• [EXERCISE] Return only the line that contains "Given: Expand the Databases section arrow" and each line after it, through the last line of the data below, copied exactly.

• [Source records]
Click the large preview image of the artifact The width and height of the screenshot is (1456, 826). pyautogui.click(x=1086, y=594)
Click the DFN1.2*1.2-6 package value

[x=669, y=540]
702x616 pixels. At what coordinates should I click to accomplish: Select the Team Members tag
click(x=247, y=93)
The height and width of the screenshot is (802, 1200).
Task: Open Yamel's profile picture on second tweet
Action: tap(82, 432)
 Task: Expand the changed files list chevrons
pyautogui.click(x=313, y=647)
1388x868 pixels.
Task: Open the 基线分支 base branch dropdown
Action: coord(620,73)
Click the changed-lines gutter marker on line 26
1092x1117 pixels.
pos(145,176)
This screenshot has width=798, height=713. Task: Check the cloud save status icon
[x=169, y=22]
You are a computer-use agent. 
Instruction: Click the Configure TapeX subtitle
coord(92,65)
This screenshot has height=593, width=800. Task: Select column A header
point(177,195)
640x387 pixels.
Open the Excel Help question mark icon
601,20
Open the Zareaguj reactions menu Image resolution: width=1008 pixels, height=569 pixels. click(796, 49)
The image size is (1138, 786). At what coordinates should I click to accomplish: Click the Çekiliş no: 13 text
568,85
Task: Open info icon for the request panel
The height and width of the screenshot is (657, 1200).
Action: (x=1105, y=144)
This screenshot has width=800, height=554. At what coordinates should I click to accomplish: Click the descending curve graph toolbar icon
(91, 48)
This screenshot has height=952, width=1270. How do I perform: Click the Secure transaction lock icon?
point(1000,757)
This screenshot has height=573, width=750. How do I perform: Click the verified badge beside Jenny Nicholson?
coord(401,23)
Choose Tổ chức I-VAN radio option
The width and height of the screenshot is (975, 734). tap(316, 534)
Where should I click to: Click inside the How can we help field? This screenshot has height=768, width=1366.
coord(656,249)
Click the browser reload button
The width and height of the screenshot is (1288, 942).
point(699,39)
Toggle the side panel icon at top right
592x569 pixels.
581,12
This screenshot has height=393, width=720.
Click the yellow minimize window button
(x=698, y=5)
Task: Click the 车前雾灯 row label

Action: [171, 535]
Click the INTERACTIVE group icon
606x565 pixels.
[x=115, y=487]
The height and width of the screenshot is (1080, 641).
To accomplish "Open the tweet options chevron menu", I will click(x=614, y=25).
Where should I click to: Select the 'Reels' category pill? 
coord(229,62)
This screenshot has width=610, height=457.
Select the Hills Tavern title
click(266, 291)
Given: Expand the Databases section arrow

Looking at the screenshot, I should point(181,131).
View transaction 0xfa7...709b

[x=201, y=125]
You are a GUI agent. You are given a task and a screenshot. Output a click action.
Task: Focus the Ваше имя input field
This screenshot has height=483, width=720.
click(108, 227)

• [REPLY TO THE TASK]
Given: Expand the Databases section arrow

Looking at the screenshot, I should point(181,131).
View transaction 0xfa7...709b

[x=201, y=125]
You are a GUI agent. You are given a task and a screenshot. Output a click action.
Task: Focus the Ваше имя input field
This screenshot has height=483, width=720.
click(108, 227)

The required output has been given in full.